I am sort of a writer.
I write.
I write  regularly?


More accurately, I like to think that I write. Sure, I'm a member of a writers' group based in Tokyo which hosts monthly poetry reading events. Sure, I won a few awards for my poetry when I was in high school, (awards which are most likely rusting away in some forgotten corner in my family's home in Jamaica) but today, I came to the crushing realisation that I can't call myself a writer (not even an aspiring one) if I don't write every day.  

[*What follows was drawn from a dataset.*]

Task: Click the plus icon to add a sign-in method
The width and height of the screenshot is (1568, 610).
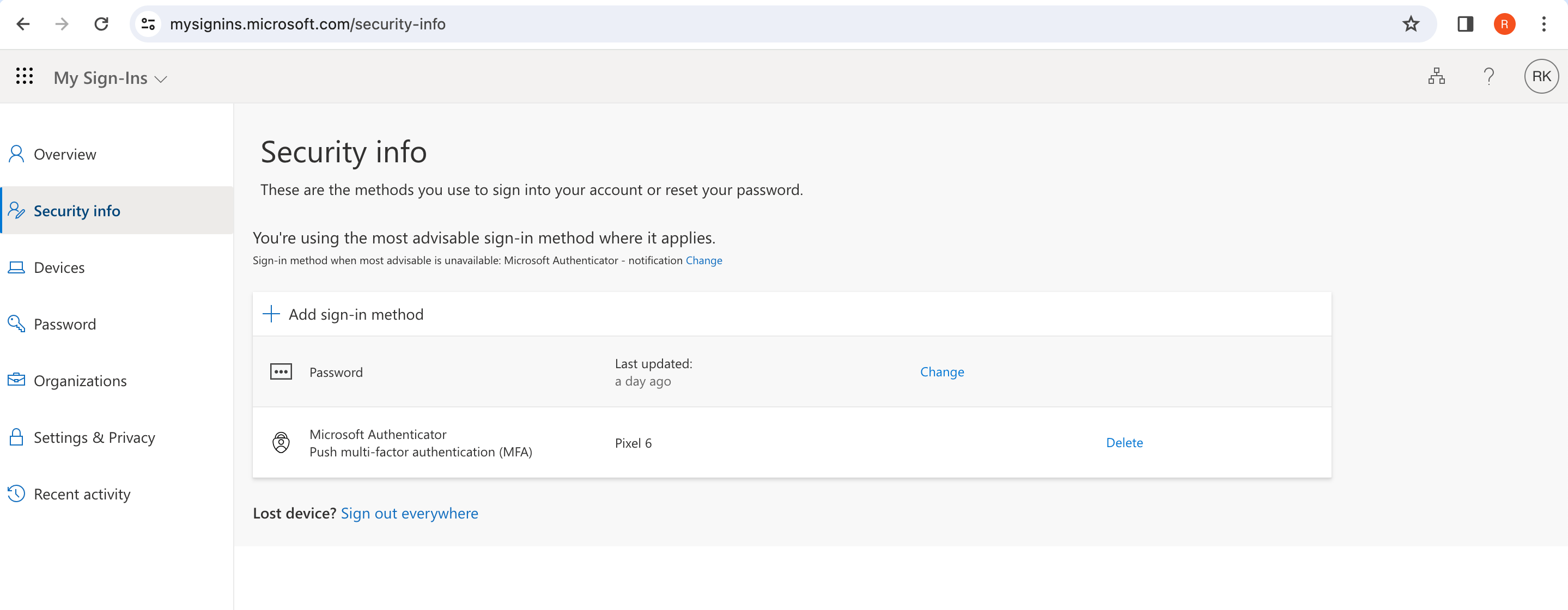Action: coord(271,314)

At some point during my 45-minute lunch break today, I realised that I used to write a lot more when I was in high school. (I used to write a lot when I was in college too, but that was mostly academic stuff; 18-credit semesters filled with 20-hour work weeks plus time-consuming extra-curriculars didn't leave much time for poetry or prose.) High school - the time when it was difficult to catch me anywhere without a pencil and a Mead composition book. So, what's different now?

As soon as the question popped into my head, the answer came to me like a jolt of electricity - I wasn't learning.

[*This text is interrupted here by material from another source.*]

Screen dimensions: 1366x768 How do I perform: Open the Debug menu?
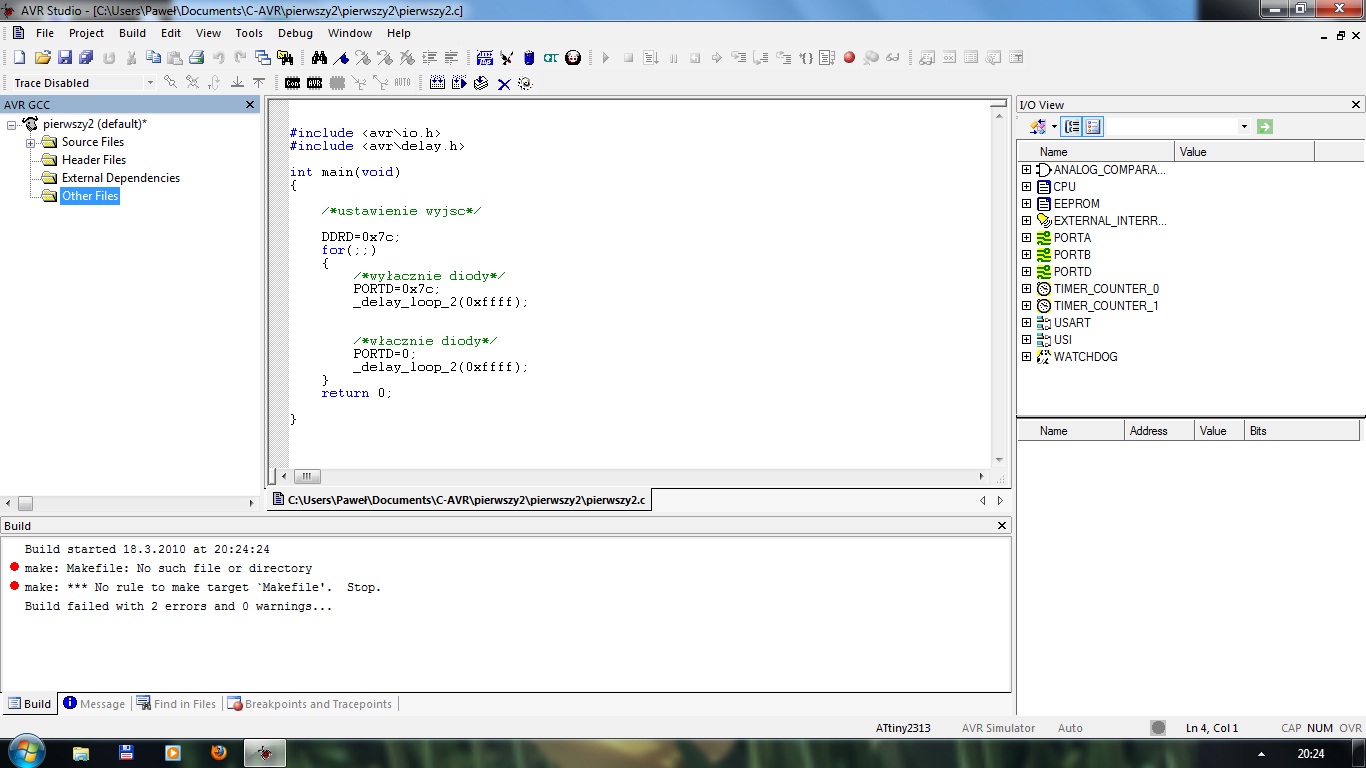click(295, 33)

Now, I know some of you might be feeling the impulse to start typing with great passion about how there is a lesson in life every day, blah blah blah. However, what I'm talking about is active learning. I'm talking about using your brain and going out to find out about/how to do new things instead of expecting life to wash knowledge over you while you passively sit back and do jack shit. I'm talking about taking the time to learn a new language just because, to learn a new skill or to perfect something that you started before but let go.

I'm talking about using learning as a way to unleash the creative subconscious. At least, that's what I plan to do for myself. My plan is to do something different every 30 days. Why 30 days? It's a nice even number, plus I was inspired by the following video:









This blog is to serve as a log of what I hope will be a lifelong project for me. To start, I've chosen something relatively easy. I have been lagging in my Japanese language studies, so my first 30-day project will be: [300 new Japanese words] in 30 days. That will be 10 new words every day. Not 10 JLPT N4 words, either, nor will there be any rollover (I only did 5 today, so I'll do 15 tomorrow, I promise). 10 every day. For 30 days.